The determination of lipid localization in addition to cellular lipid composition by Raman spectroscopy is proving to be valuable for studying such issues as cell polarity, which is an important factor in metastasis. The basal and apical sides of 3D-cultured breast acini were probed by Raman spectroscopy where it was found that lipids on the apical side were more ordered in comparison to the basal side. When polarity was disrupted by calcium chelation or by addition of arachidonic acid, which caused two tight junction proteins (ZO1 and ZO2) to move from the poles, the inverse order was observed [271]. Interestingly, in endothelial cells ZO1 is also mobilized by the activity of sphingosine-1-phosphate [272].
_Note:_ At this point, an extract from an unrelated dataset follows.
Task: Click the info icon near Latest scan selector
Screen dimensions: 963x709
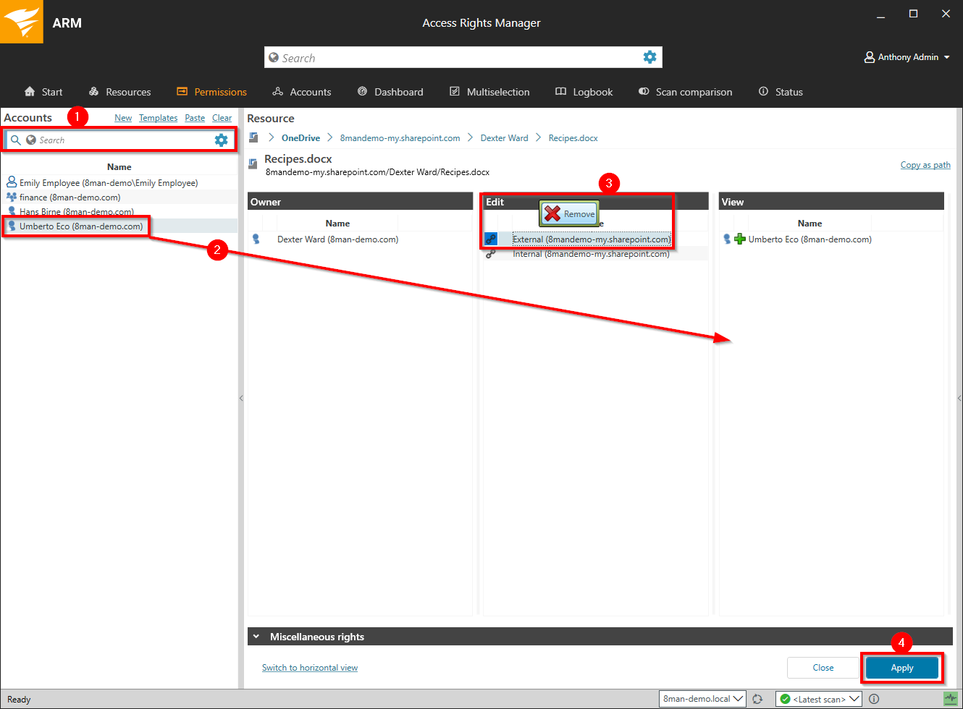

Defects in phosphatidylinositol processing are associated with dissolution of the primary cilium in response to serum, and inhibition of ceramide synthesis severely impairs cilium formation in Madin-Darby Canine Kidney (MDCK) cells but can be rescued by exogenous application of ceramide or ceramide analogs [273,274]. Centrosomes and primary cilia have been shown to be effective reporters of cell polarity, and the loss of the primary cilium appears to be associated with breast cancer [275–277]. Therefore, given the examples of Raman spectroscopy to study lipids in breast cancer, this would appear to be another novel application of the technology, i.e., linkage of lipids, cell organelles, polarity and cancer.

5. Conclusion

The paths less traveled along the lipid continuum are actively being paved by researchers in their quest for additional therapeutics targeted at diseases whose underlying culprit is lipid-mediated inflammation. New therapeutic targets have emerged as novel receptors are de-orphaned and paired with their lipid ligands or as the synergistic effects of lipids with existing chemotherapies are revealed through systems biology and proteo/ lipidomic approaches. Lipids are also being applied as therapeutic agents, as novel pathways that mitigate inflammation are mapped out and marine-enhanced sources are explored for new activities. The evolving convergence of basic and clinical science with biophysics and bioengineering has opened exploration into what lipids have to tell us regarding their place and function in such complex diseases such as cancer. On September 19, 2012 the United States House of Representatives passed the Recalcitrant Cancer Research Act (H.R. 733) in a unanimous vote. The goal of the National Cancer Institute under this bill is to identify major advances for prevention and treatment as well as detection and diagnosis of cancer. Lipidomics together with emerging spectroscopy methods will be leading the way.